Мне жаль себя и двух лошадей (и это при том, что обычно я не люблю, когда меня жалеют, считают слабой). И, конечно, друзей, которые беспокоились за меня и принесли сюда. А Медведь... Он не входит в категория "друзья", но... он тоже за меня переживал и помог мне выжить.
Авиценна присел на свой стул рядом с моей кроватью, глядя на меня глубоким проницательным взглядом.
– Вы не волнуйтесь. Я вас понимаю. Ведь она вам так навредила... Так что ваша злость на неё уместна, - я кивнула ему головой.
– Свои травмы она заслужила. Нечего было так нападать на вас. Ничего, как у неё заживёт, я её выпишу без освобождения от занятий.
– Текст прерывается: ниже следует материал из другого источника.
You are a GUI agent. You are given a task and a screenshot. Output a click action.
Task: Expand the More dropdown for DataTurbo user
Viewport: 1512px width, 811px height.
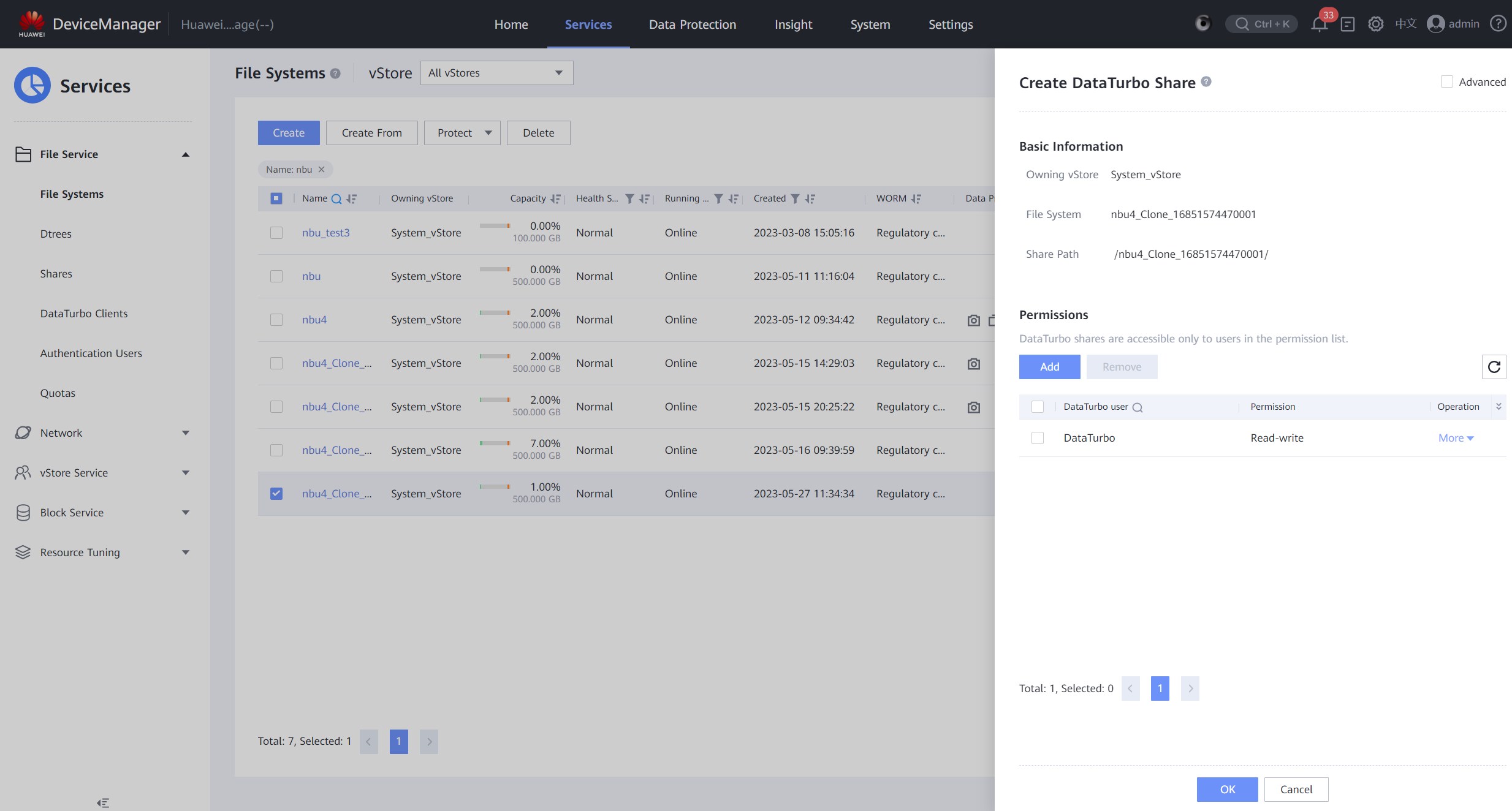click(x=1456, y=438)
А вас освобожу на целых две недели, да и дам подлечиться подольше.
Подольше? В таком случае я могу перестать быть отличницей, отстану от Медведя по всем предметам, и он станет лучшим... Нет, он, конечно же, спас мне жизнь, но это не значит, что я не претендовать на звание отличницы. Я не хочу потерять его! Мой пульс участился.
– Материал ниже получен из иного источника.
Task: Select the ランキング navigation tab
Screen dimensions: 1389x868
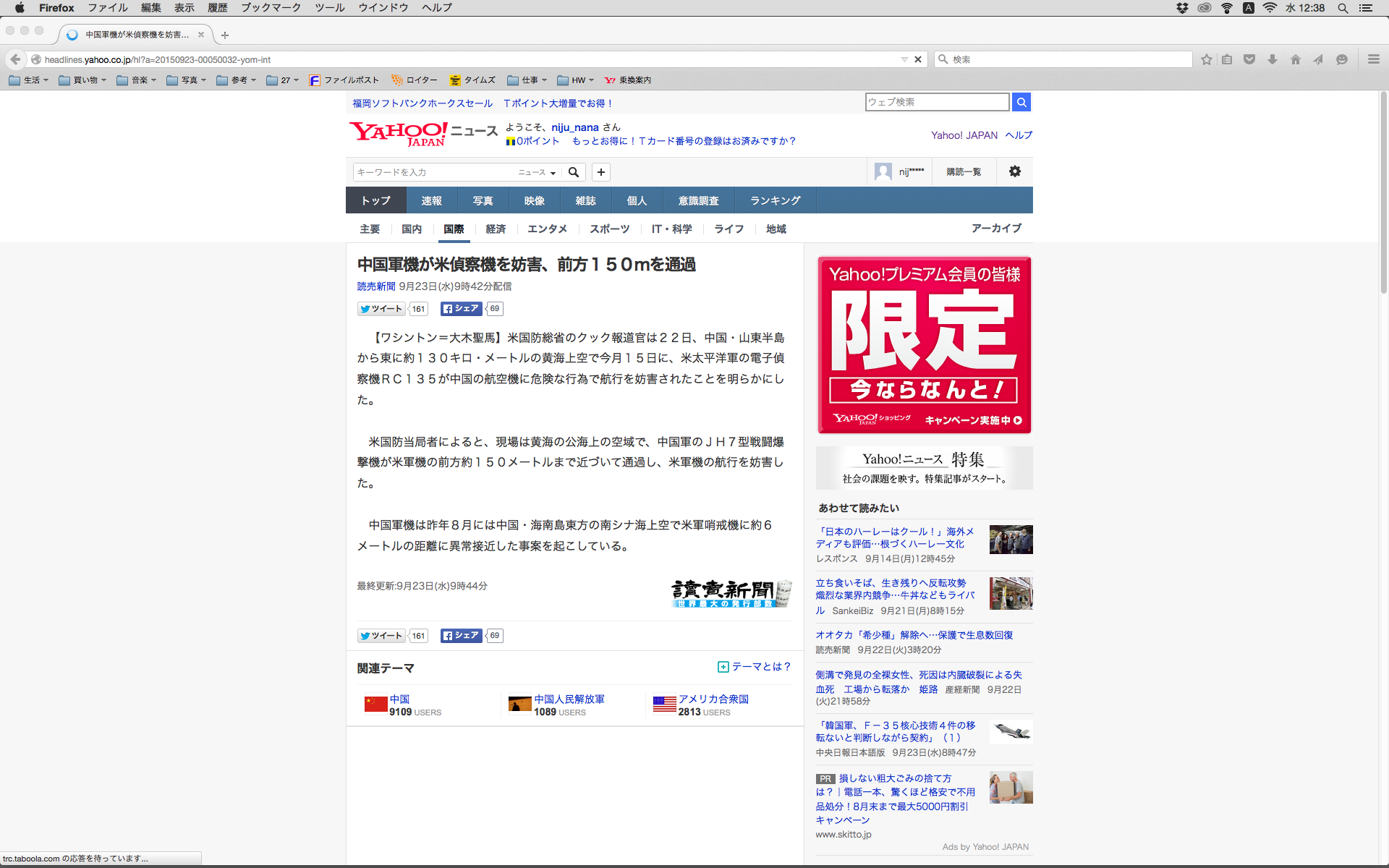Action: pyautogui.click(x=775, y=200)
Медведь с озорством поглядел на меня.
– Ну, твоей жизни больше ничего не угрожает, - весело сказал он.
– Значит, я могу тебе сообщить, что у меня будет время дать фору твоей успеваемости.
Ну вот, Медведь снова стал собой. А то я уж подумала, что над ним поработали инопланетяне - уж слишком он добр был ко мне.
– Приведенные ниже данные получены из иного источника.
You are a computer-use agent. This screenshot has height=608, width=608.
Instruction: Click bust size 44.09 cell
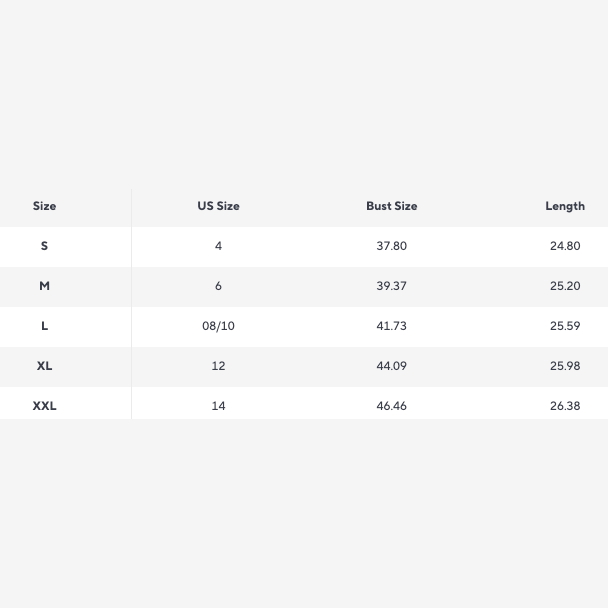391,366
– Это время будет недолгим, - пообещала я и поглядела на лекаря.
– Доктор, постарайтесь выписать меня как можно быстрее!
Он всегда был понимающим человеком и понял всю суть ситуации.
– Хорошо. Только успокойтесь. Вам нельзя волноваться.
Взяв себя в руки, я сделала медленный вдох.
Света взяла меня за руку.
– Не беспокойся, - сказала она. – Мы с Лизой будем оставлять тебе домашнее задание, чтоб ты, когда сможешь двигаться, могла его выполнять, - Лиза – ещё одна моя подруга и соседка по комнате. Света зыркнула на Медведя. – Чтобы некоторые не думали, что Марину можно списать со счетов и не задавались. И мы будем здесь вместе практиковаться, если лекарь не против.
Тот улыбнулся:
– Ладно, если вы только здесь ничего не сломаете.
– А я никогда не сбрасывал тебя со счетов, - сказал мне Медведь. – И не собираюсь. Тем более, в тебе течёт моя кровь. И да, с тобою приятно тягаться. Так что ещё потягаемся! – с улыбкой пообещал он и вышел из палаты.
"Взаимно," - захотела ему сказать я, чувствуя ток его крови в своих жилах. Несмотря на все колкости, в Медведе было что-то, что меня притягивало. И притягивает сейчас, как магнит. Его харизматичность, остроумие и весёлость, которую приятно слышать даже в виде насмешки. Теперь мы с Медведем не просто похожи. Теперь в нас течёт одна кровь.
Повествование от лица Медведя
Я вышел из палаты с напускной весёлостью, но на самом деле мне не по себе. Я перелил свою кровь Марине Васильевой... Кровь берсерков... Это серьёзный шаг. И я не могу так вот просто забыть о нём. По-любому он как-нибудь скажется на нас обоих.
Идя вдоль по коридору у больничных палат, я заметил, что дверь в палату Дины Синицыной открыта. У неё не было столько бинтов и гипсов на теле, как у Марины - забинтованными были лишь её ноги, полностью - левая, ведь на неё пришлось падение, частично - правая. Руки в некоторых местах покрыты бинтами, но по крайней мере, в отличие от Марины - она ими может двигать, равно, как и головой.
Рядом с нею сидят Борисова, Пантелеева и ещё кто-то, чьего имени я не знаю. Мелкая сошка, по-видимому.
Увидев меня, Дина осклабилась:
– Видел, как я уделала твою соперницу? Авось пришёл посмотреть на неё, позлорадствовать?
Я и зол на неё, и чувствую жалость. Я-то надеялся, что она хоть как-то осознает чудовищность своего поступка.
– А ты, Синицына, всё не меняешься, - грустно заметил я. Её лицо исказилось. Вот уж не знала она, что я буду её критиковать.
– Ты её чуть не убила. Но именно я сохранил ей жизнь.